Additional Information

N/A

Hello @kloczek. This is happening because your device library sources are not in sync with your compiler. (Here, I think your device libs sources are too old.) We moved the device library sources into https://github.com/ROCm/llvm-project/tree/amd-staging/amd/device-libs to ensure that a single hash of compiler, device libs, comgr, and hipcc are consistent.

Hello @kloczek. This is happening because your device library sources are not in sync with your compiler.

What you mean "not in sync with your compiler"?
Do you want to say that latest release is not ready to be used with LLVM 18.1.x? 🤔
If yes .. why not there is no checking those versions in cmake? 🤔

All I mean to say is that the device libs and compiler can't get too far apart without hitting problems like you've hit.

I'm not sure what you mean by "latest release" but, e.g. the device libs sources tagged for ROCm 6.1 may indeed be too old for LLVM 18.1.x. On the other hand, the latest staging sources in https://github.com/ROCm/llvm-project/tree/amd-staging/amd/device-libs may be too new for LLVM 18.1.x.

Regarding versioning, I'm not really sure it's possible. There can, and have been, instances of a given hash of the device library not building with any LLVM release compiler.

All I mean to say is that the device libs and compiler can't get too far apart without hitting problems like you've hit.

I'm not sure what you mean by "latest release" but, e.g. the device libs sources tagged for ROCm 6.1 may indeed be too old for LLVM 18.1.x. On the other hand, the latest staging sources in https://github.com/ROCm/llvm-project/tree/amd-staging/amd/device-libs may be too new for LLVM 18.1.x.

OK so do you have any plans to release ROCm which will be possible to use with LLVL 18.1.4? 🤔
it is already almost 2 months since LLVM 18.1.0.

If exact ROCm version needs to be used with exact version of the LLVM stack it would me really good to add checking LLVM components version instead be surprised by some errors on compile.
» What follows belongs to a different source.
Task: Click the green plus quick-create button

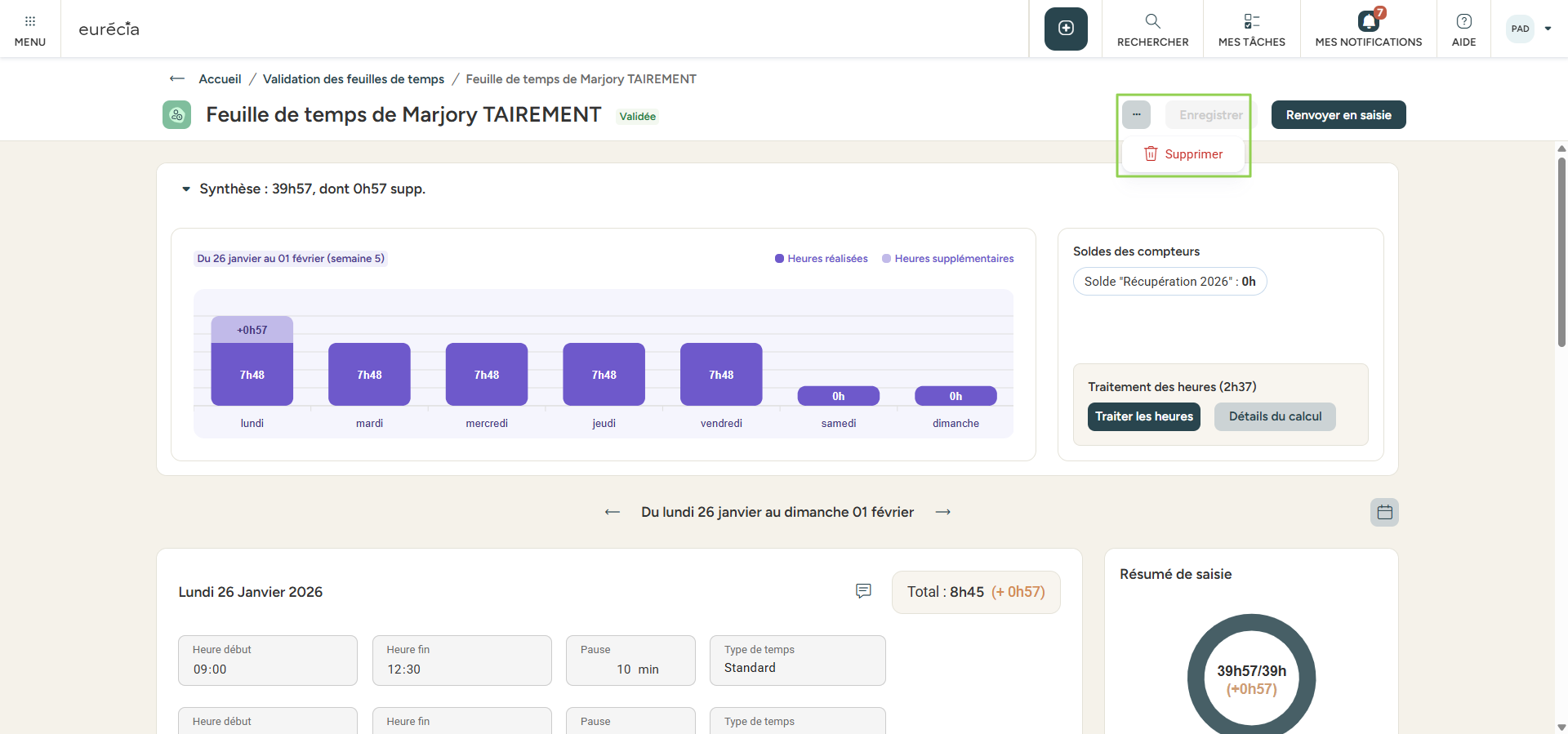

Each version of ROCm ships with an LLVM compiler matched to and tested with the device library and all other ROCm components. And the device libraries come prebuilt. Can you use those?

Each version of ROCm ships with an LLVM compiler matched to and tested with the device library and all other ROCm components

AFAIK ROCm-Device-Libs do not depends on anything else than LLVM/c compiler.
Do imply that what comes with LLV is not up-to-date? 🤔

If you are asking whether the compiler shipping with each ROCm release is up-to-date with the latest LLVM release or LLVM trunk, the answer is no. After the release is branched, ROCm releases go through periods of stabilization and testing.

So why not push some necessary changes to the LLVM? 🤔

Can you try building with the updated LLVM and device-library sources at https://github.com/ROCm/llvm-project and https://github.com/ROCm/llvm-project/amd/device-libs?

If you're still having problems with the updated sources, can you open a new issue at https://github.com/ROCm/llvm-project with the 'device-libs' tag? Thanks!